Penché sur mon papier, posant légèrement mon crayon, sifflotant un air nouveau, je travaillais lorsque j’entends un froufrou derrière ma chaise ; je me retourne brusquement, et je vois la rouge Olympie dont le sein soulevé et la tête basse m’annonçaient la confusion et la crainte.
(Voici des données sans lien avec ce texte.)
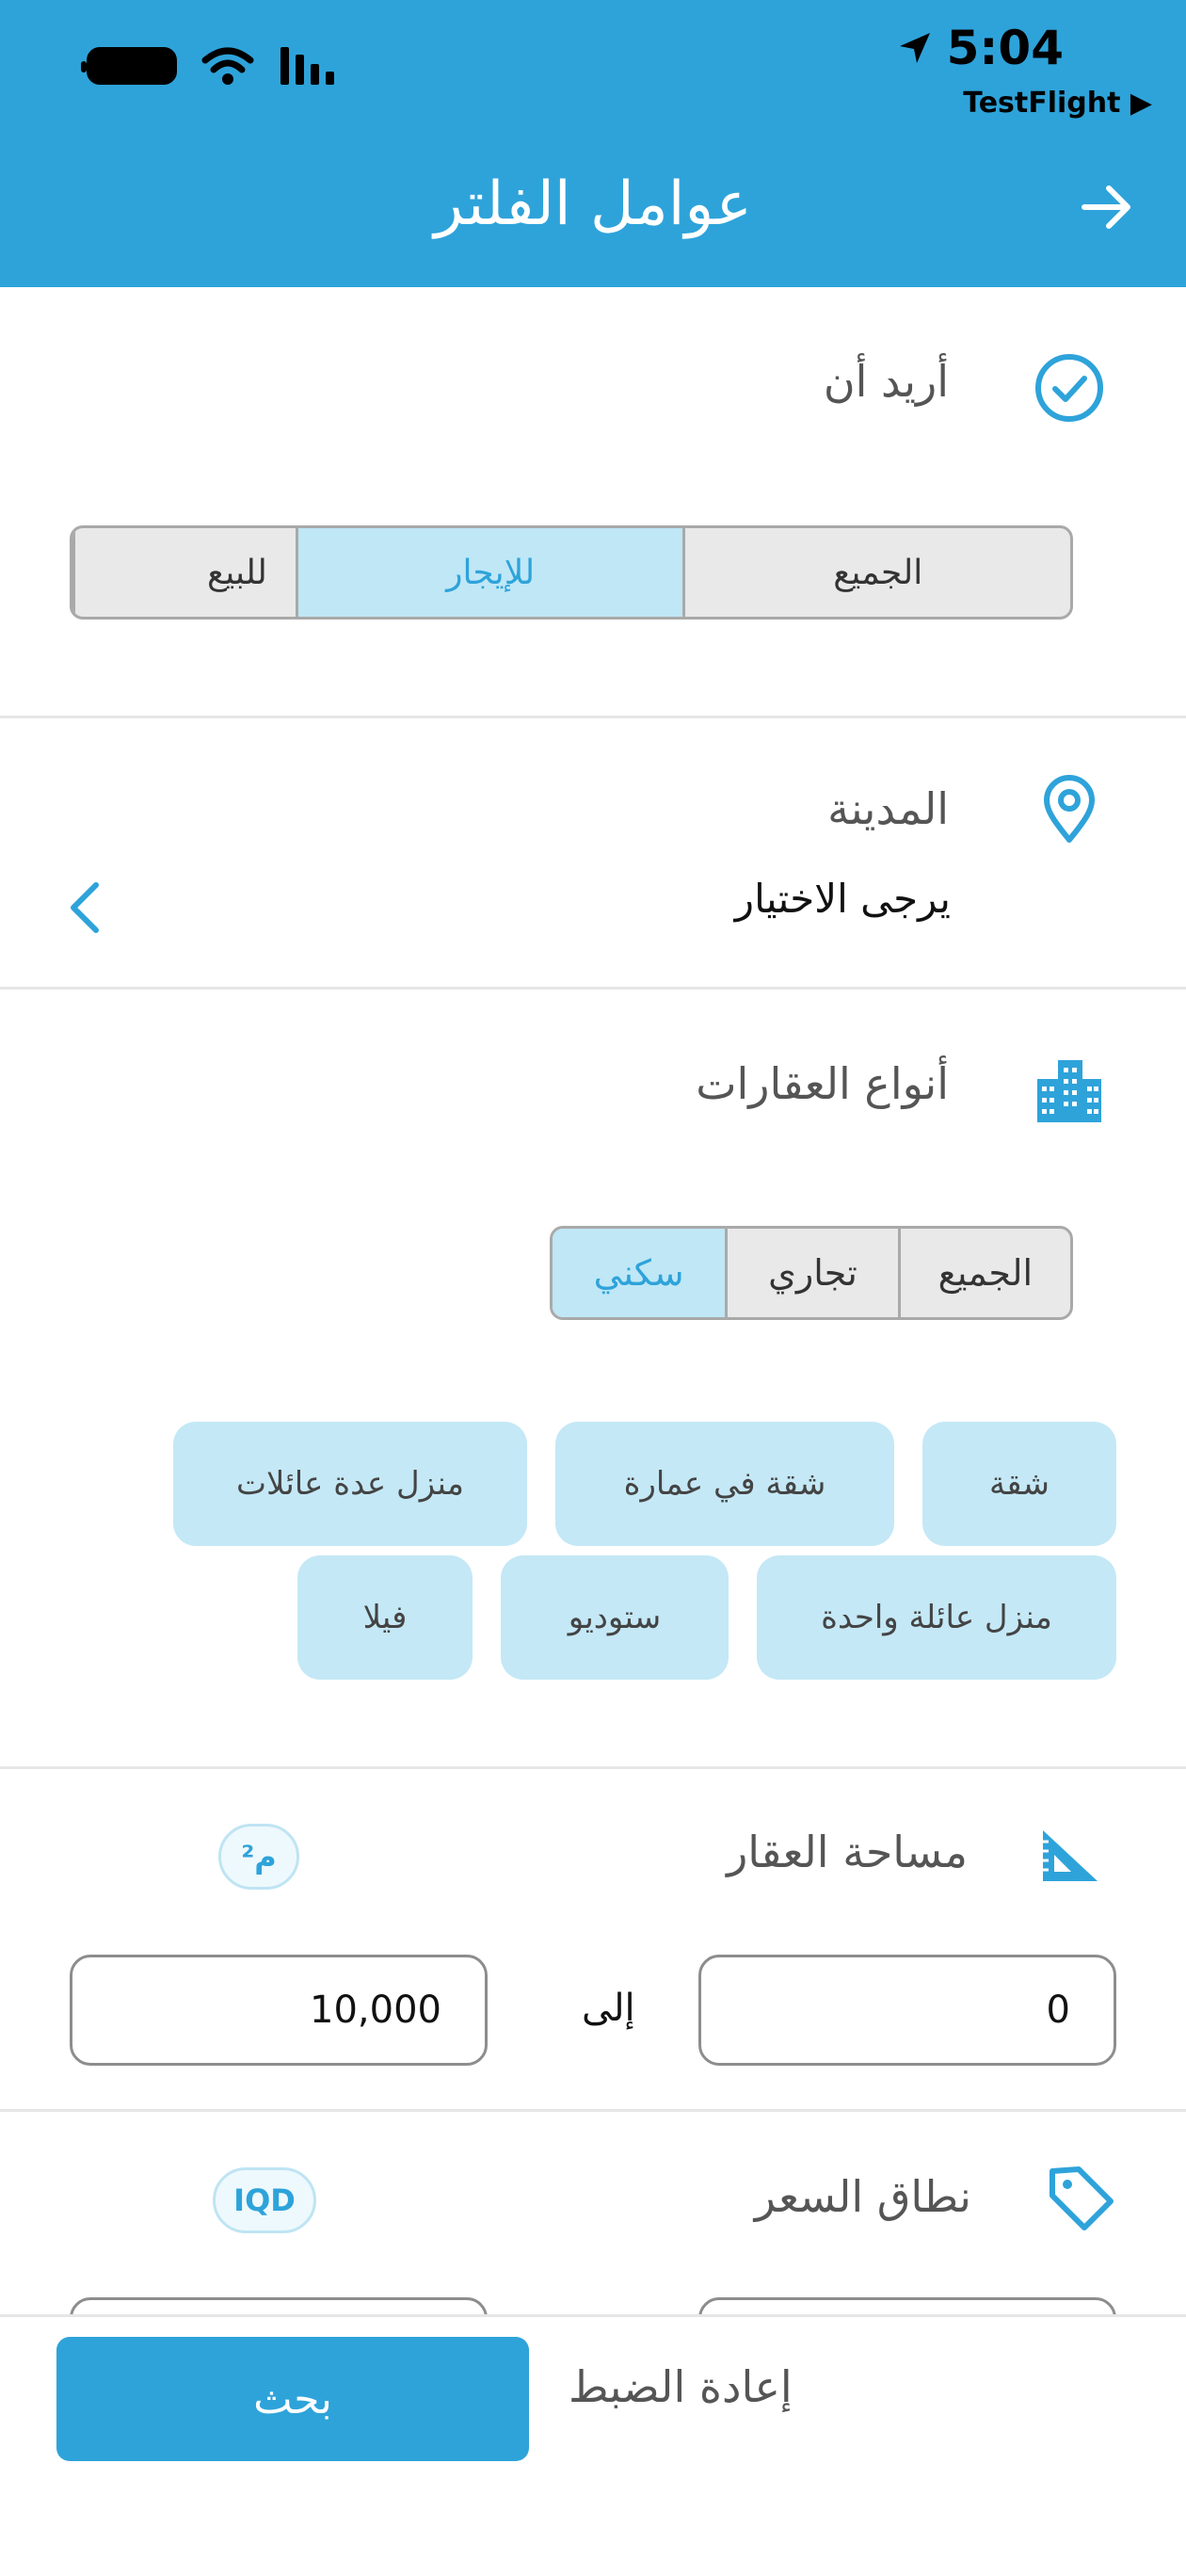  I want to click on chip-single-family-house: منزل عائلة واحدة, so click(936, 1618).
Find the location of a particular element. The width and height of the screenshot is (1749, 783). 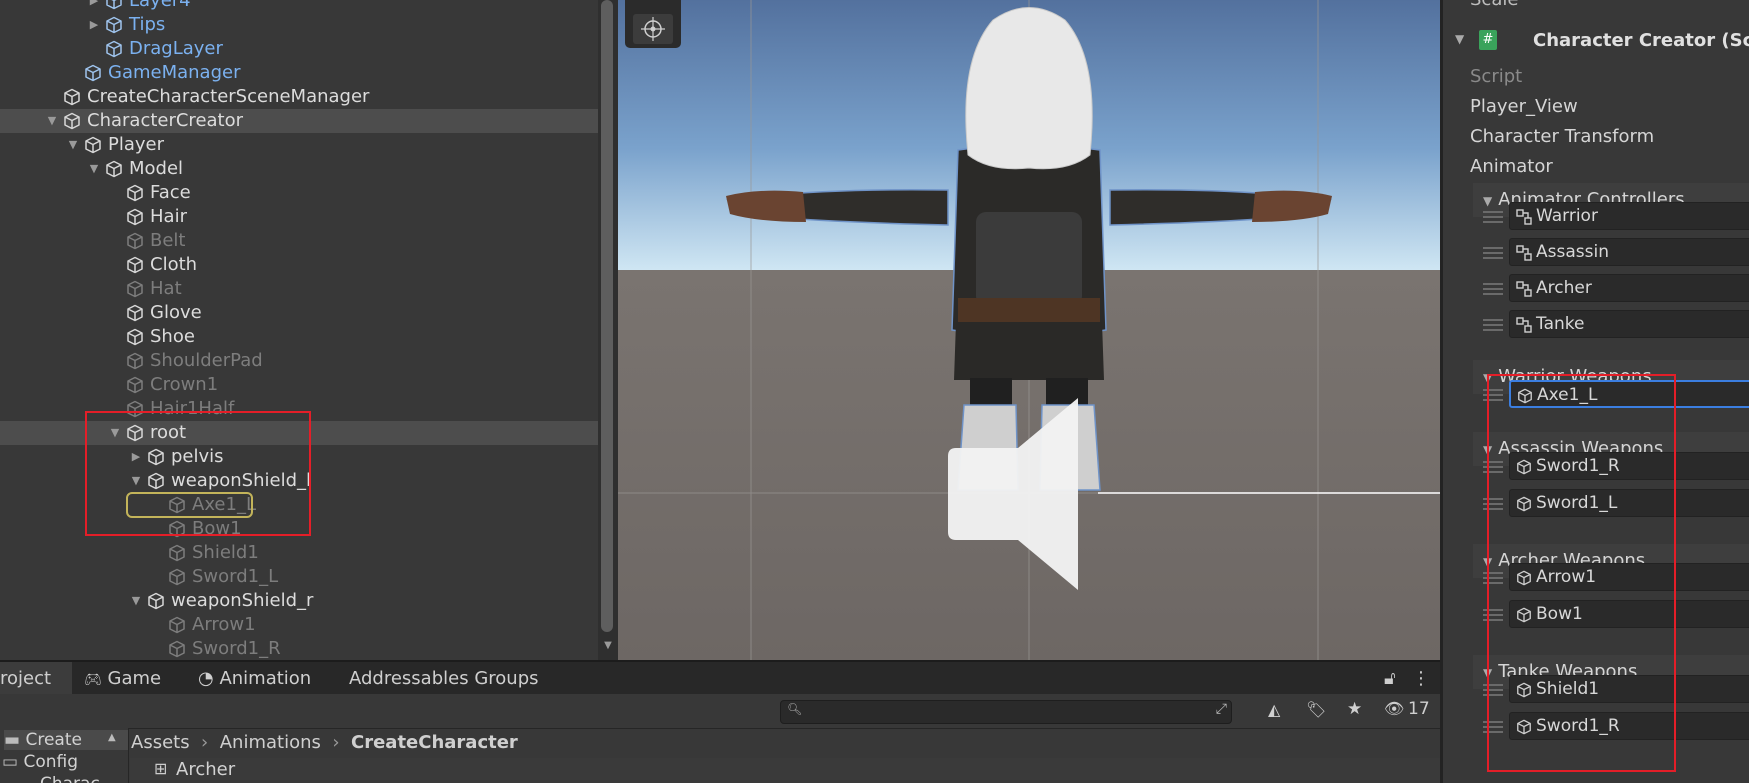

animator-controller-icon: ⊞ is located at coordinates (161, 768).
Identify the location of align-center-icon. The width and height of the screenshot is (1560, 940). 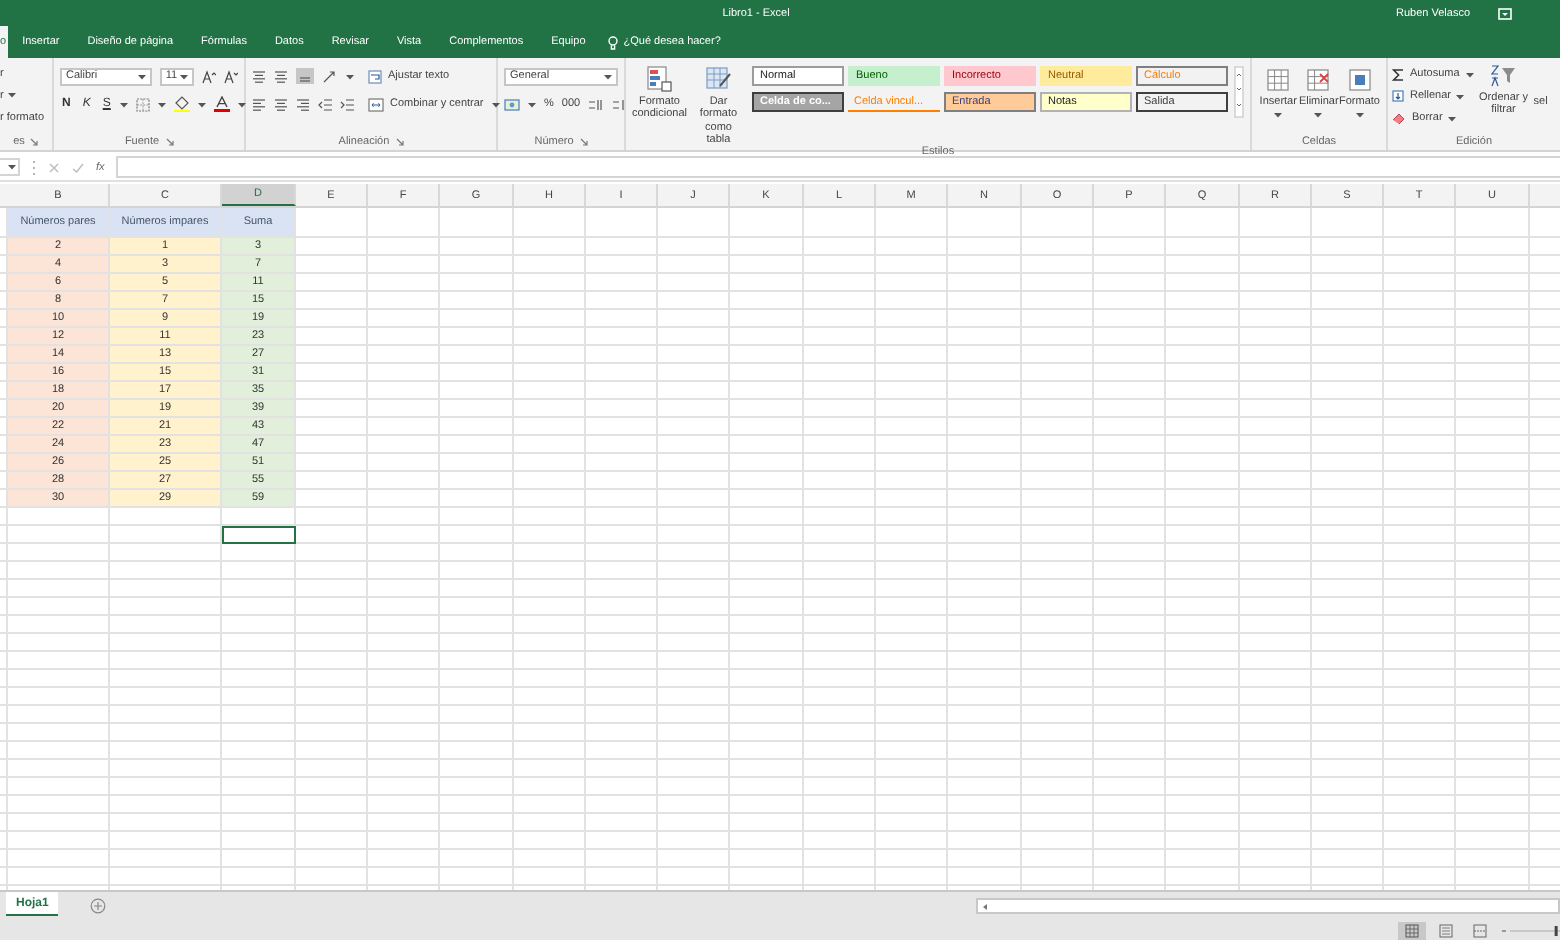
(281, 104).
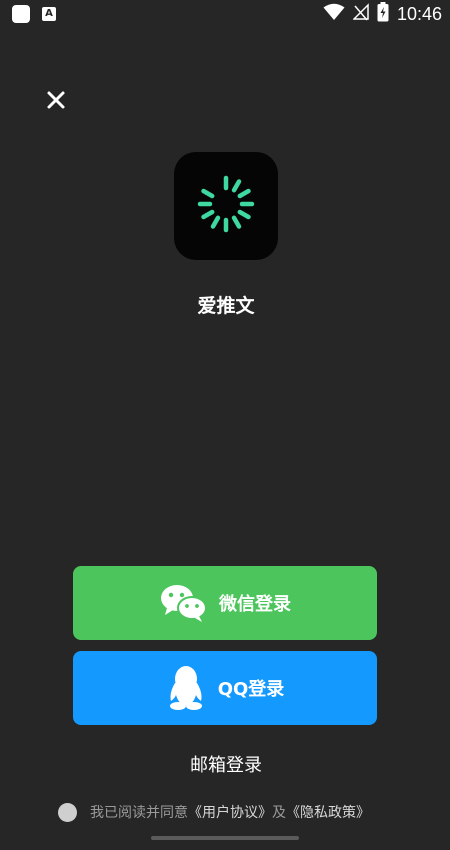 Image resolution: width=450 pixels, height=850 pixels. Describe the element at coordinates (255, 604) in the screenshot. I see `wechat-login-label: 微信登录` at that location.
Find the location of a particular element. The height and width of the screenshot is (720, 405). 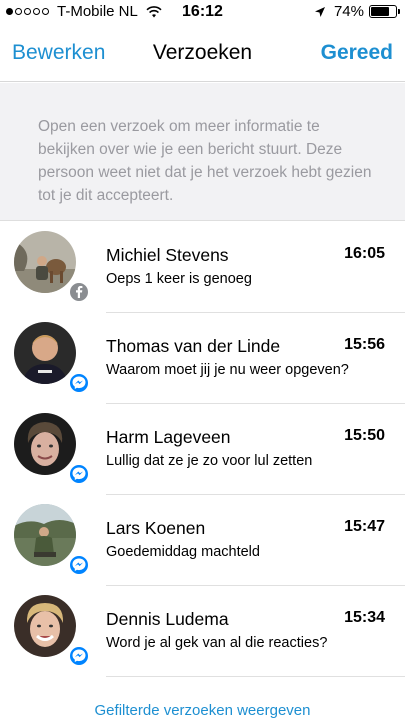

message-time: 16:05 is located at coordinates (364, 254).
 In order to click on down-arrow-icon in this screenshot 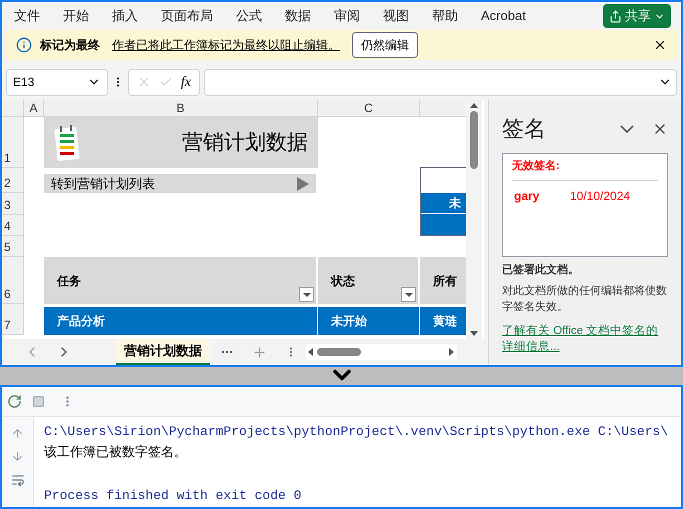, I will do `click(18, 456)`.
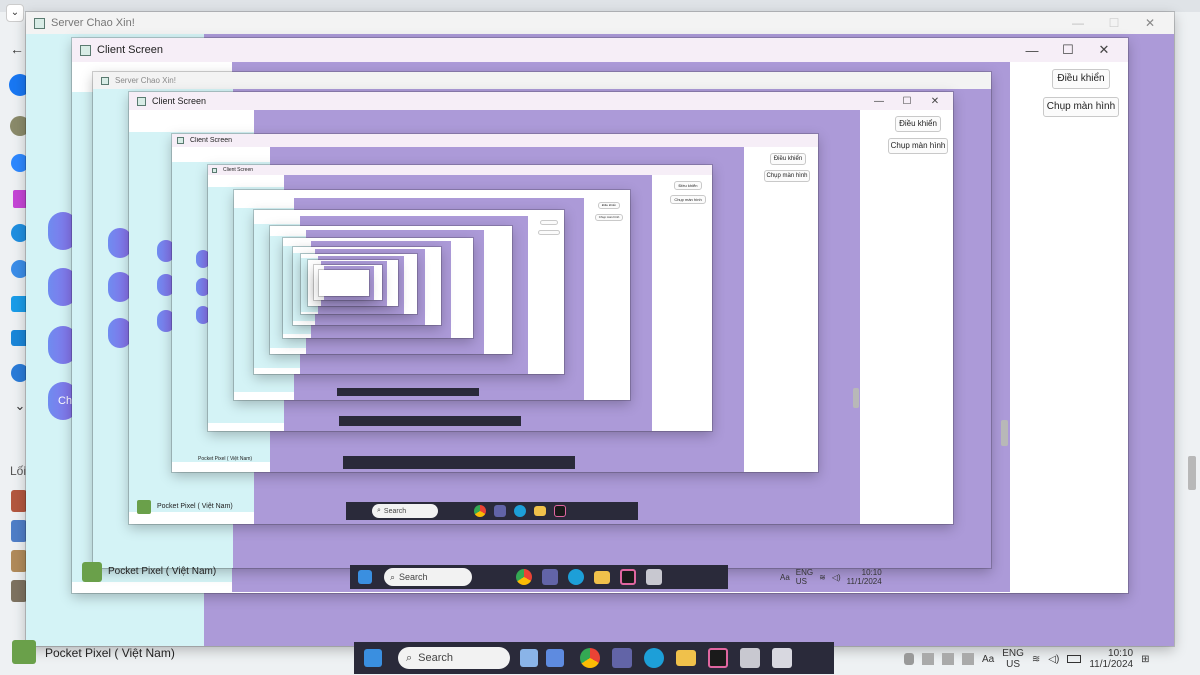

Avec précipitation je me lève ; et lui offrant poliment un fauteuil, je lui demande, d’un air aussi dégagé que si je n’eusse point troublé ses plaisirs, quel sort heureux me procure le plaisir de la recevoir chez moi ?

OLYMPIE.

Je viens vous prier de me dessiner une garniture de robe.

PHILIPPE.

Volontiers ; voulez-vous une guirlande de chêne, des boutons de rose, quoiqu’ils ne soient plus de mode ? un lilas, des bleuets, ou une touffe de lys ?

OLYMPIE, en jouant avec mon gilet.

J’aimerais mieux un branchage de chêne, surtout si Philippe le dessine avec le goût qui le distingue.

PHILIPPE.

De la flatterie.

OLYMPIE, posant un baiser sur mon front.

Pourquoi êtes-vous si aimable et si méchant ?

PHILIPPE.

Moi !

OLYMPIE.

Vous parlerez.

PHILIPPE.

De quoi ?

OLYMPIE.

Faut-il vous le redire ?

PHILIPPE.

Jusqu’à ce moment j’avais cru me tromper, je croyais mes yeux fascinés ; pouvais-je croire que la fille du marquis de Saint-André s’abaissât à ce point ?

OLYMPIE, m’attirant dans ses bras.

Ah ! Philippe, si tu connaissais l’amour, si tu savais comme on est faible quand il nous commande ! ton jeune cœur n’a point aimé, tu les ignores ces plaisirs que tu condamnes : si tu me promettais de te taire, il me serait si doux de faire quelque chose pour toi ! Tu es joli, Philippe ; te voilà grand garçon, tu connais les conséquences de tes rapports. Ah ! rassure-moi, dis-moi que tu ne parleras pas ; vois comme mon cœur bat de crainte, pose la main dessus : elle disait, et dans un nouveau délire elle s’oubliait encore, elle baisait ma bouche placée à côté de la sienne, elle guidait mes mains sur ces deux globes que j’adore. Vaincu, entraîné par mes désirs, mon œil étincelait, je ne repoussais point les caresses de l’enchanteresse : elle triomphait ; soudain une voix impérieuse parlant à mon âme. Repousse, lui dit-elle, les séductions du crime. À l’instant je me recule ; Olympie, étonnée, mais hors d’elle-même, cherche à me retenir. „Non, lui dis-je me dégageant de mon enfance, non, vous ne me séduirez pas ; ne me redoutez plus, je saurai me taire : mais vous n’êtes point digne de moi, et seul, le pur amour recevra sur ses autels mon jeune et premier hommage.” Je dis et m’éloigne, laissant Olympie humiliée et de mes sentiments et du peu de pouvoir de ses charmes.